Actualmente existen ciertos elementos que se consideran como estafa, los cuales en el área jurídica o penal se conocen como:

1. El engaño

Dentro de los elementos de la estafa como delito, el engaño es el más importante. Esto se debe a que constituye la forma de atribuir el perjuicio patrimonial a cualquier persona. Es decir, se trata de planear una acción que no es cierta pero que aparenta serlo. Este comportamiento se puede cometer a través de innumerables estrategias que impliquen un comportamiento engañoso.

2. Incitar el error

Se trata de incitar o inducir a una persona a realizar algún acto en su propio perjuicio  o en daño de tercero. La victima no es consciente de que lo que está haciendo está motivado por un error. En ocasiones el defraudador debe tener una posición de deber jurídico de protección frente a la víctima.

3. Ánimo de lucro

Se entiende como aquello que se obtiene de manera ilícita. Es el beneficio que busca el estafador. La víctima participa muchas veces, motivada por un acto noble, pero en el acto se esconde la apropiación con beneficio económico para el defraudador.

Tipos más frecuentes de delitos de estafa ( o timos )

En la actualidad podemos ver en los periódicos y portales web, noticias sobre este tipo de delitos. Algunos han sido tan populares que se han incorporado en la jerga cotidiana para describir ciertos actos que el ciudadano común hace. Sin embargo, es necesario conocer exactamente cuáles son los tipos de delitos de estafa o timos que se cometen con más frecuencia en el país, entre estos mencionamos:

1. El timo del nazareno

Esta estafa frecuentemente se comete a proveedores de bienes o productos. Este comportamiento delictivo se inicia con pedidos pequeños, que se pagan puntualmente; y cuando el estafador (falso cliente) genera confianza en el proveedor, entonces hace un pedido mucho más grande. Y este último pedido finalmente no se paga a la empresa o víctima, con lo que el delincuente se apropia de todo lo recibido en ese último pedido.

2. Del alquiler de vivienda 

Consiste en alquilar una vivienda sin ser realmente el propietario de la misma. Incluso, muchas veces, el estafador no tiene disposición de la casa o apartamento. Este modus operandi se ejecuta habitualmente por medio de los anuncios en internet.
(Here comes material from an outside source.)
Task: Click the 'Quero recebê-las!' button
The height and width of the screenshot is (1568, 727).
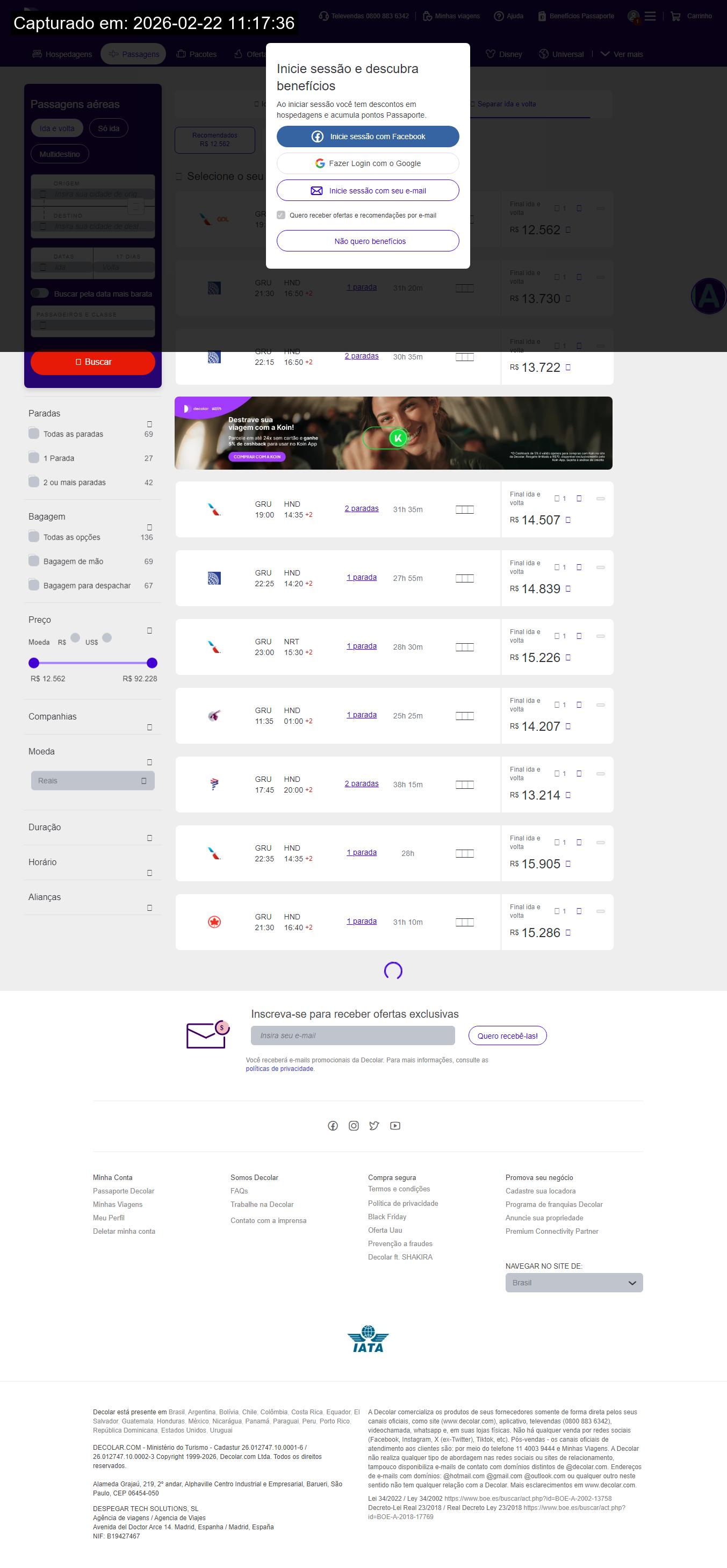Action: 507,1035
3. Venta de productos falsos por Internet

Se trata de la venta por internet de un producto que no se tiene a disposición y el cual se ofrece a un precio muy tentador para el usuario. Esto hace que la víctima, sobre todo los inexpertos, paguen por ello sin recibir nada.

Conclusión: “nadie da duros a cuatro pesetas”

En las estafas, la propia víctima colabora (sin saberlo) con el delincuente. Esto significa que como ciudadanos y posibles perjudicados, debemos estar atentos para no caer en la garras de estos canallas. Para ello, conviene:

1.- Desconfiar de las “gangas“. Los precios que nos ofrezcan excesivamente baratos (muy por debajo de la media) son un claro signo para desconfiar. 

2.- Si el anunciante contacta únicamente por correo electrónico y además no aporta otros datos (teléfonos, domicilio social), puede ser también un indicio que nos debe poner en alerta.

3.- Si te piden que les anticipes dinero para cualquier gestión: deberías tomar precauciones. Especialmente si el interlocutor no es sobradamente conocido (una web que no es de una marca notoria).  

4.- Los errores ortográficos y gramaticales (incoherencias y expresiones extrañas), también deben ponernos en guardia inmediatamente. Las redes criminales suelen ser de países diferentes al nuestro y usan los traductores para elaborar sus mensajes en diferentes idiomas. Por tanto, sospecha. 

En definitiva, debemos llevar mucho cuidado para no colaborar con este tipo de delincuentes. Para ello, a veces sólo hace falta usar el sentido común.